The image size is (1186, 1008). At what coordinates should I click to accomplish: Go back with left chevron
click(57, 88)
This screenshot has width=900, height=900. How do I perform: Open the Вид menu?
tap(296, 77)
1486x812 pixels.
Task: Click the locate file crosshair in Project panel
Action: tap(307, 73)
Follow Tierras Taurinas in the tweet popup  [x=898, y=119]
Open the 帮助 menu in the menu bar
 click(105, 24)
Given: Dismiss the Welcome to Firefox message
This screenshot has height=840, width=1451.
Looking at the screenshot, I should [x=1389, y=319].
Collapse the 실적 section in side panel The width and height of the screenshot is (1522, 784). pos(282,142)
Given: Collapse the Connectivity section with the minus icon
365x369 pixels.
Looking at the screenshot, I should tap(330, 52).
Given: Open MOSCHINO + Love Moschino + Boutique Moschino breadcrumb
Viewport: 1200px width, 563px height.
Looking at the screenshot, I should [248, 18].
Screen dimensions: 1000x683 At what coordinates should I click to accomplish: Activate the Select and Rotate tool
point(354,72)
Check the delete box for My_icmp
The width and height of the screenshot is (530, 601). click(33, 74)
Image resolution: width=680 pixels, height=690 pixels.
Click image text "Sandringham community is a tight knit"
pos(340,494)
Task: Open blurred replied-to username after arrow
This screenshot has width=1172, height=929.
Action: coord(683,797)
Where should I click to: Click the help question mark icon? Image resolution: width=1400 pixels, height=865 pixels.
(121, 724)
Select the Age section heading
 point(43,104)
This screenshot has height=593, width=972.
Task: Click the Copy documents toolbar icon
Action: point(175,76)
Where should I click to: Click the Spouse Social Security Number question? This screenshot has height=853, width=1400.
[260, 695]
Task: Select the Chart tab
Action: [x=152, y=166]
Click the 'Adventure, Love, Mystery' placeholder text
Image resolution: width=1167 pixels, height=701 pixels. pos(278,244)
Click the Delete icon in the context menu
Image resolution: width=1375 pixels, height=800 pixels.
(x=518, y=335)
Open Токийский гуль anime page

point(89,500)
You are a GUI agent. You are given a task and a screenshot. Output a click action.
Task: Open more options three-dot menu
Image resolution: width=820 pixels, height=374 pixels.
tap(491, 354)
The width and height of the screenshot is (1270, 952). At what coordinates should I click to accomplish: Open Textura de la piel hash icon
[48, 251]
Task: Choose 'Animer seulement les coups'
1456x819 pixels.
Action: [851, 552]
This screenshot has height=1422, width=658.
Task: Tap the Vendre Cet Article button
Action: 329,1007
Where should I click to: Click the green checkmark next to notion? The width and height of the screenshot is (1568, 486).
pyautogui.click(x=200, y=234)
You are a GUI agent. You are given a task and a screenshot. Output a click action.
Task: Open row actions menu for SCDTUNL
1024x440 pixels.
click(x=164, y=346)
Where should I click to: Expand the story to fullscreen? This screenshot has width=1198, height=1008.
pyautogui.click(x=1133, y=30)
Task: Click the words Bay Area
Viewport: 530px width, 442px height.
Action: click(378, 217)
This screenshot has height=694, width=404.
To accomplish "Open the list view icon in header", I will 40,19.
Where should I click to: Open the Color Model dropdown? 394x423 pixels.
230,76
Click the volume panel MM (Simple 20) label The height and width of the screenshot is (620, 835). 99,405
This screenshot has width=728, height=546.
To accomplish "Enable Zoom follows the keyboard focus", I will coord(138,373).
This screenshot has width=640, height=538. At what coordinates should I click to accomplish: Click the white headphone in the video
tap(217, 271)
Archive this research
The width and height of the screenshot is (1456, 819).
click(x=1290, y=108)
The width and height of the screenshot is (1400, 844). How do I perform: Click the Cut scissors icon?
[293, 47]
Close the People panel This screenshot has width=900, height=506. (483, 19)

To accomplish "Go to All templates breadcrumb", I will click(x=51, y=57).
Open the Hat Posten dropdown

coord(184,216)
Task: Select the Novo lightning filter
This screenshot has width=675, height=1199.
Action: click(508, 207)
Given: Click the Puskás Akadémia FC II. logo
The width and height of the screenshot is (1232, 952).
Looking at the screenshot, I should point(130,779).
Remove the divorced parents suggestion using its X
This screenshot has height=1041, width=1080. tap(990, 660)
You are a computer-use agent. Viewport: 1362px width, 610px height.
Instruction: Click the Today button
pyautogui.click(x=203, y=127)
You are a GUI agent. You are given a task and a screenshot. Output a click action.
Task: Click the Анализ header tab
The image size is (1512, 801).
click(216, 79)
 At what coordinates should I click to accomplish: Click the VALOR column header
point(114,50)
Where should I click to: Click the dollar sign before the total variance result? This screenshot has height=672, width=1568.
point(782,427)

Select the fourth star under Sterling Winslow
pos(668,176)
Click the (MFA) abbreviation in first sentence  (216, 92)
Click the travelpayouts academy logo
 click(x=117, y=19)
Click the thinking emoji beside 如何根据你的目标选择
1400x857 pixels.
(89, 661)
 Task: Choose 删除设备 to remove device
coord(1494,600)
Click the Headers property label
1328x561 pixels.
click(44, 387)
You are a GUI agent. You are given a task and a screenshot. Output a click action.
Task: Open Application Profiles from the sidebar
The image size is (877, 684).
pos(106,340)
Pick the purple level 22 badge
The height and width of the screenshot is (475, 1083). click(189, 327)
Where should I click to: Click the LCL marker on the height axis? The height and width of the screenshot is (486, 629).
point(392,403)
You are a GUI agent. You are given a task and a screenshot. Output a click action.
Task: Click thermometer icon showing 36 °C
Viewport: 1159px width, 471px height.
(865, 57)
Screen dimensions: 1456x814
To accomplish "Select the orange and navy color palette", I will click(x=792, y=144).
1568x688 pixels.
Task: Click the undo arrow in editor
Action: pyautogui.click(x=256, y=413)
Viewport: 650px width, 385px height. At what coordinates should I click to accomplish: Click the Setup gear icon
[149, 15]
====================
JOB:
Can you update the rows above so that every "Where should I click to:" reads "Which spot should I click to:", leaving everything else as it is?

EXERCISE RESPONSE:
The image size is (1186, 1008). At what coordinates should I click to accomplish: Go back with left chevron
click(57, 88)
This screenshot has width=900, height=900. How do I perform: Open the Вид menu?
tap(296, 77)
1486x812 pixels.
Task: Click the locate file crosshair in Project panel
Action: tap(307, 73)
Follow Tierras Taurinas in the tweet popup  [x=898, y=119]
Open the 帮助 menu in the menu bar
 click(105, 24)
Given: Dismiss the Welcome to Firefox message
This screenshot has height=840, width=1451.
Looking at the screenshot, I should [x=1389, y=319].
Collapse the 실적 section in side panel The width and height of the screenshot is (1522, 784). pos(282,142)
Given: Collapse the Connectivity section with the minus icon
365x369 pixels.
Looking at the screenshot, I should tap(330, 52).
Given: Open MOSCHINO + Love Moschino + Boutique Moschino breadcrumb
Viewport: 1200px width, 563px height.
Looking at the screenshot, I should [248, 18].
Screen dimensions: 1000x683 At what coordinates should I click to accomplish: Activate the Select and Rotate tool
point(354,72)
Check the delete box for My_icmp
The width and height of the screenshot is (530, 601). click(33, 74)
Image resolution: width=680 pixels, height=690 pixels.
Click image text "Sandringham community is a tight knit"
pos(340,494)
Task: Open blurred replied-to username after arrow
This screenshot has width=1172, height=929.
Action: coord(683,797)
Which spot should I click to: Click the help question mark icon? Image resolution: width=1400 pixels, height=865 pixels.
(121, 724)
Select the Age section heading
 point(43,104)
This screenshot has height=593, width=972.
Task: Click the Copy documents toolbar icon
Action: point(175,76)
Which spot should I click to: Click the Spouse Social Security Number question? This screenshot has height=853, width=1400.
[260, 695]
Task: Select the Chart tab
Action: [x=152, y=166]
Click the 'Adventure, Love, Mystery' placeholder text
Image resolution: width=1167 pixels, height=701 pixels. pos(278,244)
Click the Delete icon in the context menu
Image resolution: width=1375 pixels, height=800 pixels.
(x=518, y=335)
Open Токийский гуль anime page

point(89,500)
You are a GUI agent. You are given a task and a screenshot. Output a click action.
Task: Open more options three-dot menu
Image resolution: width=820 pixels, height=374 pixels.
tap(491, 354)
The width and height of the screenshot is (1270, 952). At what coordinates should I click to accomplish: Open Textura de la piel hash icon
[48, 251]
Task: Choose 'Animer seulement les coups'
1456x819 pixels.
Action: [851, 552]
This screenshot has height=1422, width=658.
Task: Tap the Vendre Cet Article button
Action: 329,1007
Which spot should I click to: Click the green checkmark next to notion? The width and height of the screenshot is (1568, 486).
pyautogui.click(x=200, y=234)
You are a GUI agent. You are given a task and a screenshot. Output a click action.
Task: Open row actions menu for SCDTUNL
1024x440 pixels.
click(x=164, y=346)
Which spot should I click to: Expand the story to fullscreen? This screenshot has width=1198, height=1008.
pyautogui.click(x=1133, y=30)
Task: Click the words Bay Area
Viewport: 530px width, 442px height.
Action: click(378, 217)
This screenshot has height=694, width=404.
To accomplish "Open the list view icon in header", I will 40,19.
Which spot should I click to: Open the Color Model dropdown? 394x423 pixels.
230,76
Click the volume panel MM (Simple 20) label The height and width of the screenshot is (620, 835). 99,405
This screenshot has width=728, height=546.
To accomplish "Enable Zoom follows the keyboard focus", I will coord(138,373).
This screenshot has width=640, height=538. At what coordinates should I click to accomplish: Click the white headphone in the video
tap(217, 271)
Archive this research
The width and height of the screenshot is (1456, 819).
click(x=1290, y=108)
The width and height of the screenshot is (1400, 844). How do I perform: Click the Cut scissors icon?
[293, 47]
Close the People panel This screenshot has width=900, height=506. (483, 19)

To accomplish "Go to All templates breadcrumb", I will click(x=51, y=57).
Open the Hat Posten dropdown

coord(184,216)
Task: Select the Novo lightning filter
This screenshot has width=675, height=1199.
Action: click(508, 207)
Given: Click the Puskás Akadémia FC II. logo
The width and height of the screenshot is (1232, 952).
Looking at the screenshot, I should point(130,779).
Remove the divorced parents suggestion using its X
This screenshot has height=1041, width=1080. tap(990, 660)
You are a computer-use agent. Viewport: 1362px width, 610px height.
Instruction: Click the Today button
pyautogui.click(x=203, y=127)
You are a GUI agent. You are given a task and a screenshot. Output a click action.
Task: Click the Анализ header tab
The image size is (1512, 801).
click(216, 79)
 At what coordinates should I click to accomplish: Click the VALOR column header
point(114,50)
Which spot should I click to: Click the dollar sign before the total variance result? This screenshot has height=672, width=1568.
point(782,427)

Select the fourth star under Sterling Winslow
pos(668,176)
Click the (MFA) abbreviation in first sentence  (216, 92)
Click the travelpayouts academy logo
 click(x=117, y=19)
Click the thinking emoji beside 如何根据你的目标选择
1400x857 pixels.
(89, 661)
 Task: Choose 删除设备 to remove device
coord(1494,600)
Click the Headers property label
1328x561 pixels.
click(44, 387)
You are a GUI agent. You are given a task and a screenshot. Output a click action.
Task: Open Application Profiles from the sidebar
The image size is (877, 684).
pos(106,340)
Pick the purple level 22 badge
The height and width of the screenshot is (475, 1083). click(189, 327)
Which spot should I click to: Click the LCL marker on the height axis? The height and width of the screenshot is (486, 629).
point(392,403)
You are a GUI agent. You are given a task and a screenshot. Output a click action.
Task: Click thermometer icon showing 36 °C
Viewport: 1159px width, 471px height.
(865, 57)
Screen dimensions: 1456x814
To accomplish "Select the orange and navy color palette", I will click(x=792, y=144).
1568x688 pixels.
Task: Click the undo arrow in editor
Action: pyautogui.click(x=256, y=413)
Viewport: 650px width, 385px height. At what coordinates should I click to accomplish: Click the Setup gear icon
[149, 15]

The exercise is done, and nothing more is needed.